== Items from a dataset ==

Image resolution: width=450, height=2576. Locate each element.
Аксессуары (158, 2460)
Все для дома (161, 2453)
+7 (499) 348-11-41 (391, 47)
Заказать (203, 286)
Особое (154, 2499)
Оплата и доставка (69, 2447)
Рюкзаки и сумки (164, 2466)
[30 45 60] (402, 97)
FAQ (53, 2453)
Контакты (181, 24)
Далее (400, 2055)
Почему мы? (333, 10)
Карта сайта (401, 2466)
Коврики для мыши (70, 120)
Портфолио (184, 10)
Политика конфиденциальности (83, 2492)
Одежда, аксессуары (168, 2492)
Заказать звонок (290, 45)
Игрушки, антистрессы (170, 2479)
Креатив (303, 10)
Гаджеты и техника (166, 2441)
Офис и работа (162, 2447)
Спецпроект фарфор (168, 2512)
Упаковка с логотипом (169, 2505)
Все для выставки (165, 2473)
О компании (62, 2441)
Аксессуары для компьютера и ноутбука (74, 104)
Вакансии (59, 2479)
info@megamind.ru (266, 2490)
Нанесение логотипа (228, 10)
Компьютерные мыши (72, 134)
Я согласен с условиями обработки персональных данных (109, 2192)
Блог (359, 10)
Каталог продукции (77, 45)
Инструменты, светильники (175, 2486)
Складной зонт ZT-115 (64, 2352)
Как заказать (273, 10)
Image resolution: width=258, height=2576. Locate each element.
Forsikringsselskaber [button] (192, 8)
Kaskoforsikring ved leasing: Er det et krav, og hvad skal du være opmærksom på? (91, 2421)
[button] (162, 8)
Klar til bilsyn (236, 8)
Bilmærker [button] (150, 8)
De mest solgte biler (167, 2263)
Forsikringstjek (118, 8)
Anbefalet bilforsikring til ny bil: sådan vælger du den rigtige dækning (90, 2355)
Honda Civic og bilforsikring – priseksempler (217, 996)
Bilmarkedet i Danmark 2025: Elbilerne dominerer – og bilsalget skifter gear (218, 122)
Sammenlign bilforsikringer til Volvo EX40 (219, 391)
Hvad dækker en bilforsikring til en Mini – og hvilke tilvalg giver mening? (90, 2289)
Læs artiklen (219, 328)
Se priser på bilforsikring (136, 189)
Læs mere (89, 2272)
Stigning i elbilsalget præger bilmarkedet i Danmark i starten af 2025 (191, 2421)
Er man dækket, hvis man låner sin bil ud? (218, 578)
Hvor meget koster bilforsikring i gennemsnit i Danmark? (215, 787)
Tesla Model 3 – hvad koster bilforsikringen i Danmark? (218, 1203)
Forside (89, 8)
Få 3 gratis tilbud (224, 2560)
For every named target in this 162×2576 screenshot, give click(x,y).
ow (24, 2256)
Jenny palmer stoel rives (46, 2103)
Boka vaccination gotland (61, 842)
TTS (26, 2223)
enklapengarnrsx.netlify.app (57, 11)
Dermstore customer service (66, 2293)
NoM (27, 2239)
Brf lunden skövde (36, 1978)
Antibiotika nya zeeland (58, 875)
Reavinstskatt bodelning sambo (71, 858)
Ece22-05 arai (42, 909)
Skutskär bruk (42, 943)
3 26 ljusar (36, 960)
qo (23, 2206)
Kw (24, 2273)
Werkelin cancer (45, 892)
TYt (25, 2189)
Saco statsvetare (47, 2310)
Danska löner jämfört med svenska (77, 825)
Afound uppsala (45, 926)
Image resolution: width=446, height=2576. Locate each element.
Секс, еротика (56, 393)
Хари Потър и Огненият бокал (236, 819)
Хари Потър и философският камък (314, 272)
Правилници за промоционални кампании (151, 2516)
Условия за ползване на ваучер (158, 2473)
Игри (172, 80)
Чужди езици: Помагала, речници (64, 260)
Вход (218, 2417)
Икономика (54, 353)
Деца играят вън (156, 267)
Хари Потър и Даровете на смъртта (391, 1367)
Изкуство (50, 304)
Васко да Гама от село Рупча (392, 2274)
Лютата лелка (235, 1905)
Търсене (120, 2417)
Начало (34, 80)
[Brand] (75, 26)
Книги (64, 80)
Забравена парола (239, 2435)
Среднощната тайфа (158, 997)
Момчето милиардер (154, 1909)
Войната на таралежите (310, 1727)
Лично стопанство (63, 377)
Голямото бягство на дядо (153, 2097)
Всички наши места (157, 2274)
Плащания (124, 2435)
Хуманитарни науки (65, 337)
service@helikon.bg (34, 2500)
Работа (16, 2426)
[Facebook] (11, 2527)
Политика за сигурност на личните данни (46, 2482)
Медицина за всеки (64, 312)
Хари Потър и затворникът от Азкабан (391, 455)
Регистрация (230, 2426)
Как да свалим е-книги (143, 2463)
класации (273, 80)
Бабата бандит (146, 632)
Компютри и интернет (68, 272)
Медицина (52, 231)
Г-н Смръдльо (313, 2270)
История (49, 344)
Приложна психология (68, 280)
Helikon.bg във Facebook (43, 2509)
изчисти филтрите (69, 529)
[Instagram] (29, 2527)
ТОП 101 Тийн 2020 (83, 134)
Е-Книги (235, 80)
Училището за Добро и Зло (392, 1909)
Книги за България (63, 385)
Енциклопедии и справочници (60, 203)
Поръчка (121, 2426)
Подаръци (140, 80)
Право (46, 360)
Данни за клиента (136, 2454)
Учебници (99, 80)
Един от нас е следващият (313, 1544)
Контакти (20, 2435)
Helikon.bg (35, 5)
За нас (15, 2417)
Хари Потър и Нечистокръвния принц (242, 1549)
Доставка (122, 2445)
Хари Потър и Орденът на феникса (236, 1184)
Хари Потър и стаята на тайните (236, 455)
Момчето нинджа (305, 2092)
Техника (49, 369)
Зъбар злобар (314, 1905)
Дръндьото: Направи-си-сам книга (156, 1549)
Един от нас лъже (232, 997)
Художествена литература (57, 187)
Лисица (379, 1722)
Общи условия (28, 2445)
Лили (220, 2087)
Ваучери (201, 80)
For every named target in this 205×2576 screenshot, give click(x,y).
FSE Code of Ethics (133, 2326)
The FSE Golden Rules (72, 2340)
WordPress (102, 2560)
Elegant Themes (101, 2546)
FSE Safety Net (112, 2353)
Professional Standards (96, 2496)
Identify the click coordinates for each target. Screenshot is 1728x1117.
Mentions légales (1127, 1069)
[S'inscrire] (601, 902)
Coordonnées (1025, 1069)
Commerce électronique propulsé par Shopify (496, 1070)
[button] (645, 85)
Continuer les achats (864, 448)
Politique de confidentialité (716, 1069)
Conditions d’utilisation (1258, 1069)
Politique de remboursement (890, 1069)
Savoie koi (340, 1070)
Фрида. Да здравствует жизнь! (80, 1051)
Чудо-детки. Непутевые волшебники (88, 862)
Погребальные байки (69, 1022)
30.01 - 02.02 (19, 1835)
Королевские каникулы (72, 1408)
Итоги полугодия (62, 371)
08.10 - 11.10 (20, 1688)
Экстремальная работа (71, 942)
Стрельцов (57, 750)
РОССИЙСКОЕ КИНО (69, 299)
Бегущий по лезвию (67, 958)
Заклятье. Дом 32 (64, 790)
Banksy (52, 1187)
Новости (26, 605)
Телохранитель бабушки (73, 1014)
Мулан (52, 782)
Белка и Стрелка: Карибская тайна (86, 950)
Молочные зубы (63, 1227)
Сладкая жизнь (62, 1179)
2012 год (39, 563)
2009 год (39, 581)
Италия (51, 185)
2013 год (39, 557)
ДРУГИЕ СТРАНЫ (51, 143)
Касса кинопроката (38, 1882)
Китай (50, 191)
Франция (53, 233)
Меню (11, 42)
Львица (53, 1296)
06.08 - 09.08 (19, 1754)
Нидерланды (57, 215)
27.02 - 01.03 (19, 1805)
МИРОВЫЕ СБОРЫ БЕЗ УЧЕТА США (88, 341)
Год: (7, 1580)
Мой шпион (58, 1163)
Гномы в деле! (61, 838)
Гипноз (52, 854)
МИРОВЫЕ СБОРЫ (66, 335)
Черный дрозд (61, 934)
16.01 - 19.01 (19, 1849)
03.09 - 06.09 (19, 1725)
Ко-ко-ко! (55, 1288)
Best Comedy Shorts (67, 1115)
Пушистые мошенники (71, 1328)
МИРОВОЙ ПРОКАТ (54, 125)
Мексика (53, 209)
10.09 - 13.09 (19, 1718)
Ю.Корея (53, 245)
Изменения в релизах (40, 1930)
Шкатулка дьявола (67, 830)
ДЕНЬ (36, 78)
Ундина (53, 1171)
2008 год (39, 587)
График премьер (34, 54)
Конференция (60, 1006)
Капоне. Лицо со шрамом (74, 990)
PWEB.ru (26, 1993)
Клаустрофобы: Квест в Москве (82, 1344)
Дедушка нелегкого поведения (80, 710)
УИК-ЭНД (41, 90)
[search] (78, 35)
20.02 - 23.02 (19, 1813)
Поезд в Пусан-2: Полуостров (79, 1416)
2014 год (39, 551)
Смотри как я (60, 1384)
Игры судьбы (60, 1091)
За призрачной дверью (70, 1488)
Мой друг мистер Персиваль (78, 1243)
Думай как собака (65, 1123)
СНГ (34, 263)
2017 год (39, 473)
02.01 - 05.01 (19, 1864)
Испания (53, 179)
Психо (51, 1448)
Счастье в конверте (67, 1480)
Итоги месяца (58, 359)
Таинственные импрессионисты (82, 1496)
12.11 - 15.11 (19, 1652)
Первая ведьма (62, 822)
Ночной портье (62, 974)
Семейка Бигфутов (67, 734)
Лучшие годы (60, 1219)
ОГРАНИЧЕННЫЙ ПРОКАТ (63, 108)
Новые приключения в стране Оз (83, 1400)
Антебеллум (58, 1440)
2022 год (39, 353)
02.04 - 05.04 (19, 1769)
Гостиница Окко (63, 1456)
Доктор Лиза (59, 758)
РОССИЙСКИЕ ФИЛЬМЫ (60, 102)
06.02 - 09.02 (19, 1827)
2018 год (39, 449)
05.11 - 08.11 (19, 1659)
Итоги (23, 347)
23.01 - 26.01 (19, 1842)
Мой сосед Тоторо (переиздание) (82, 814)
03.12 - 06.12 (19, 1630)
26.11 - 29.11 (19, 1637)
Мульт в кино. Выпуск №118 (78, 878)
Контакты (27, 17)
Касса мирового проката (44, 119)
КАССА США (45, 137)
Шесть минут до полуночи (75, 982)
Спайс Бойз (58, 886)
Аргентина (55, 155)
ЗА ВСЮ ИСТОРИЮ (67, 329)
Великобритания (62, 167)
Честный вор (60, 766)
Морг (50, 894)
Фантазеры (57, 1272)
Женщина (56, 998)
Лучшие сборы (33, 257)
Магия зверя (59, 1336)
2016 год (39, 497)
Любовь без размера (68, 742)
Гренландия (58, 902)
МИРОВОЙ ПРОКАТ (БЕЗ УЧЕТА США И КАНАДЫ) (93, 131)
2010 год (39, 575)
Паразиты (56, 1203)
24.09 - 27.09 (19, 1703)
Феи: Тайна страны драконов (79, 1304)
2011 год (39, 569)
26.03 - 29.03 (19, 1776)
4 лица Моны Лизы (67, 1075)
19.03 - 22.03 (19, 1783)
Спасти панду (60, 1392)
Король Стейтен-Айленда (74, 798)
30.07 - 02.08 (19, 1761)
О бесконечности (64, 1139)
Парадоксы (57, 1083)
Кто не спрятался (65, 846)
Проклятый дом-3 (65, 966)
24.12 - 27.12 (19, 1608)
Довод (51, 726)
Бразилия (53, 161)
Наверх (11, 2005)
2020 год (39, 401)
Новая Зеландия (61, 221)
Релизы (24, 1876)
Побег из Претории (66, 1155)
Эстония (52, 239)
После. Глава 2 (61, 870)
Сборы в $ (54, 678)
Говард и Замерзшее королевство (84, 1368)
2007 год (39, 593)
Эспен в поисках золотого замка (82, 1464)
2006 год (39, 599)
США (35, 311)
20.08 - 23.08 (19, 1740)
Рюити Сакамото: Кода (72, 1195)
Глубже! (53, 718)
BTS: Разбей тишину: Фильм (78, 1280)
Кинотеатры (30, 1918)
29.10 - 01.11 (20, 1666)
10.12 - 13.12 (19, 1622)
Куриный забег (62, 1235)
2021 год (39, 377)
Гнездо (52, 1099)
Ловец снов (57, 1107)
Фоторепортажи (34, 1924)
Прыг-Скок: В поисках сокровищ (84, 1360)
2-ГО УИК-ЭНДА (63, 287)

== REQUIREMENT ==
Beginning at the line that holds "Говард и Замерзшее королевство (84, 1368)", reproduce the lines exactly up to and including the final line of the entries.

== RESPONSE TO THE TASK ==
Говард и Замерзшее королевство (84, 1368)
2007 год (39, 593)
Эспен в поисках золотого замка (82, 1464)
2006 год (39, 599)
США (35, 311)
20.08 - 23.08 (19, 1740)
Рюити Сакамото: Кода (72, 1195)
Глубже! (53, 718)
BTS: Разбей тишину: Фильм (78, 1280)
Кинотеатры (30, 1918)
29.10 - 01.11 (20, 1666)
10.12 - 13.12 (19, 1622)
Куриный забег (62, 1235)
2021 год (39, 377)
Гнездо (52, 1099)
Ловец снов (57, 1107)
Фоторепортажи (34, 1924)
Прыг-Скок: В поисках сокровищ (84, 1360)
2-ГО УИК-ЭНДА (63, 287)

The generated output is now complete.